__TASK BRIEF__. Run through the records and, wherever a line holds the word "Share", return that line.

══════════════════════════════

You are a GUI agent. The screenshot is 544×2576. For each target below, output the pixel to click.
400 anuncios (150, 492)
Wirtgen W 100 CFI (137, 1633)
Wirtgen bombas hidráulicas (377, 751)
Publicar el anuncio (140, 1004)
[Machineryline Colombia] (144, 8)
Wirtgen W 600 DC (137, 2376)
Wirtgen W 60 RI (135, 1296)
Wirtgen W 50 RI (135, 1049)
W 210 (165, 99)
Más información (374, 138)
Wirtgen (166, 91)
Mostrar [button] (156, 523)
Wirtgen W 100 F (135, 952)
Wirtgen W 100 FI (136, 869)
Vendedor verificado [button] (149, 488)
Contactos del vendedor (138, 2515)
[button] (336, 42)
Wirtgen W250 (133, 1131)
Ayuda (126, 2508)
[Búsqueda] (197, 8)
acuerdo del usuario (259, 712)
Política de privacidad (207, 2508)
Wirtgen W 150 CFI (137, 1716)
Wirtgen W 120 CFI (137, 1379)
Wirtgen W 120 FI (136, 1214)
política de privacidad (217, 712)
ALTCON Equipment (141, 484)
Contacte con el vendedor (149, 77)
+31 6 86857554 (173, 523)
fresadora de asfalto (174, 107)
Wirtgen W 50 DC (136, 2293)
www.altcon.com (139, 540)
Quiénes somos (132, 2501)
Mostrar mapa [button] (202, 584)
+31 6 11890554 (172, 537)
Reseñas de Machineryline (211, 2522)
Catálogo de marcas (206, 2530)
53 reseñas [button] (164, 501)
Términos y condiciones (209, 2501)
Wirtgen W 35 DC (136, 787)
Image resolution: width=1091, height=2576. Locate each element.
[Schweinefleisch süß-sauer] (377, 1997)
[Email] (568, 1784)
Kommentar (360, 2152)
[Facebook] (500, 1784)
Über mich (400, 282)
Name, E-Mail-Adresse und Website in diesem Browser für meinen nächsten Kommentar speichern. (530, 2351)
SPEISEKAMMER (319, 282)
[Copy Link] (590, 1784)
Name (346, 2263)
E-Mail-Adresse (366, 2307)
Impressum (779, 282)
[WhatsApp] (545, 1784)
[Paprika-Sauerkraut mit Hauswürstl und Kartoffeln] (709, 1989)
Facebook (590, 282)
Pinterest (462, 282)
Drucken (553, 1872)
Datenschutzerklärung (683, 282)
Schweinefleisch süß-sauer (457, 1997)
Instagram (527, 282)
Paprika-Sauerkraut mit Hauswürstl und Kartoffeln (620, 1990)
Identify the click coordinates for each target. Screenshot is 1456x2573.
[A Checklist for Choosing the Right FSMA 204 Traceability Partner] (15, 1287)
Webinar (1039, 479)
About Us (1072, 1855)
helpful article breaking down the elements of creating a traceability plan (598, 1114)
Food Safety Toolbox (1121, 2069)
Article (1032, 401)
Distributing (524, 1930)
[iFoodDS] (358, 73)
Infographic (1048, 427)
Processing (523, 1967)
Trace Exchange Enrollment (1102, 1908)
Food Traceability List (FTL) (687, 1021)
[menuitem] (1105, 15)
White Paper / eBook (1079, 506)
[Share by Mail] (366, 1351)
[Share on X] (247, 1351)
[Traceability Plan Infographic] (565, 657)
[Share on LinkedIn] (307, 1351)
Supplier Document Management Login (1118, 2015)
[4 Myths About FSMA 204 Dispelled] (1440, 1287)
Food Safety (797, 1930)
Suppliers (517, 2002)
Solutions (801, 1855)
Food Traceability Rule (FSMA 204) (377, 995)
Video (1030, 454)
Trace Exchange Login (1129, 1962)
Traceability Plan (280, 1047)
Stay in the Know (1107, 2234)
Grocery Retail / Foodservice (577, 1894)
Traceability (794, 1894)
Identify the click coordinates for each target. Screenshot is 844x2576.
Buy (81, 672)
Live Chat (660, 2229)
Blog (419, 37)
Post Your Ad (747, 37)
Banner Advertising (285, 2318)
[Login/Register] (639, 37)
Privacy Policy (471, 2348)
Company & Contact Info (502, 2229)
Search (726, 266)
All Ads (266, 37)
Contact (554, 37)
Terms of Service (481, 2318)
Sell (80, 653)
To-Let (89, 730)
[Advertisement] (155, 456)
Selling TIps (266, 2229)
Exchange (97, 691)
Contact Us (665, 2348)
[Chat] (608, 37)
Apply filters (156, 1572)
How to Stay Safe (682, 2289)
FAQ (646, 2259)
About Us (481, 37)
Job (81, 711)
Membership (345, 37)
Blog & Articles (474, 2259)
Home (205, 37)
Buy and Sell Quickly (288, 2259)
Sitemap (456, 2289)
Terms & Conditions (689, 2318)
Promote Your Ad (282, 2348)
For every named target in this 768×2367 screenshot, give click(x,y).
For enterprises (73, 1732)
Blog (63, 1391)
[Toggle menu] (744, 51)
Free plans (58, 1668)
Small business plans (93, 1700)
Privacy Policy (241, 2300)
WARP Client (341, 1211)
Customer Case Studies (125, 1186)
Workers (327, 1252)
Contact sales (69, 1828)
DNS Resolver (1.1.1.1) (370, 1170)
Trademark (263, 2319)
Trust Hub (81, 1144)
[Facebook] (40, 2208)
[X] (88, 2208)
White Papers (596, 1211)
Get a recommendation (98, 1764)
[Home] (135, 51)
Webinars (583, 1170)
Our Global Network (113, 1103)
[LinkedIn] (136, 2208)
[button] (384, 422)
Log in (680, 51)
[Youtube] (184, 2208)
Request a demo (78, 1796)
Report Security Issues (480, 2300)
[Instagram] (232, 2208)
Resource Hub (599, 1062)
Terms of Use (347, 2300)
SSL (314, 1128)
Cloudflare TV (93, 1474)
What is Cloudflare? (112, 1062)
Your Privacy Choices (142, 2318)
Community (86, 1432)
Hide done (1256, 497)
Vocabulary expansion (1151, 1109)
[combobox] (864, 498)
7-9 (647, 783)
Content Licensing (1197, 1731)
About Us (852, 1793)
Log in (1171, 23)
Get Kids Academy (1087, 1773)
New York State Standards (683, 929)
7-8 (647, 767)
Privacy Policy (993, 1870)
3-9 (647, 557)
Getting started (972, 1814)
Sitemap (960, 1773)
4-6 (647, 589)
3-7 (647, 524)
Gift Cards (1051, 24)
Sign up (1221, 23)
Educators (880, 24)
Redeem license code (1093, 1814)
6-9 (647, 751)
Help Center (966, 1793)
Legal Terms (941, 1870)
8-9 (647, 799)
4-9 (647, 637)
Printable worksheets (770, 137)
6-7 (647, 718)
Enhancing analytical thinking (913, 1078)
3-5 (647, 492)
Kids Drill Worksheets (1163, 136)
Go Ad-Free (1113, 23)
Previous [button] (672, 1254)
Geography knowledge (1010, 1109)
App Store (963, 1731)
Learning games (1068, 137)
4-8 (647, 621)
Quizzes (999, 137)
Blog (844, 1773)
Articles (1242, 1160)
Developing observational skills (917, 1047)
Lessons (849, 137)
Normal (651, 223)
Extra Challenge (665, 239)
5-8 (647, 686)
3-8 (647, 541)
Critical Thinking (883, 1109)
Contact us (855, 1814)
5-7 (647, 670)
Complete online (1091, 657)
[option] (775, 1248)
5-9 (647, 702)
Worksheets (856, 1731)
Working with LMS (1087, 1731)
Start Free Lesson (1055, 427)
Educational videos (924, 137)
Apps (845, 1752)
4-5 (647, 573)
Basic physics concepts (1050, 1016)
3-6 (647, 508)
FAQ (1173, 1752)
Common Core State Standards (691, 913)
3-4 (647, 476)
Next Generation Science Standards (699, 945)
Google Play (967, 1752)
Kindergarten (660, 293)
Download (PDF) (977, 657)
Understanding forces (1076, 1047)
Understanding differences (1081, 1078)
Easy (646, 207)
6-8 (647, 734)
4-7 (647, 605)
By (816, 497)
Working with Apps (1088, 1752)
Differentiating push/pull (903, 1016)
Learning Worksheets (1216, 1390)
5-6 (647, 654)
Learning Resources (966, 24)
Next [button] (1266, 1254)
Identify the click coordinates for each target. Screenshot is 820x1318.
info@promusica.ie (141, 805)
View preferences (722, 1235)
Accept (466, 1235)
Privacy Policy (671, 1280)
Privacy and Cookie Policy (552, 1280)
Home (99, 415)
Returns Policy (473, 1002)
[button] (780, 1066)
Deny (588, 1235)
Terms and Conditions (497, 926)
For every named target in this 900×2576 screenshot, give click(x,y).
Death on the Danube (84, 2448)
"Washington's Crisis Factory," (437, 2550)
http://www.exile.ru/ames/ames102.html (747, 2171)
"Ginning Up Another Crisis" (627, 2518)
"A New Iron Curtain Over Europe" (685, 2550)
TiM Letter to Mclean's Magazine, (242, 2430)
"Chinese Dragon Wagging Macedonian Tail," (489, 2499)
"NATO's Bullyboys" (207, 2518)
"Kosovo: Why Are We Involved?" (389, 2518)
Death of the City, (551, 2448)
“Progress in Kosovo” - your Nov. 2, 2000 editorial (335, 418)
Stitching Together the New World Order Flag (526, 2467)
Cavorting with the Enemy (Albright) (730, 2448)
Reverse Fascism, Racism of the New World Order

══════════════════════════════

__TASK RESULT__.
[Share by Mail] (366, 1351)
[Share on X] (247, 1351)
[Share on LinkedIn] (307, 1351)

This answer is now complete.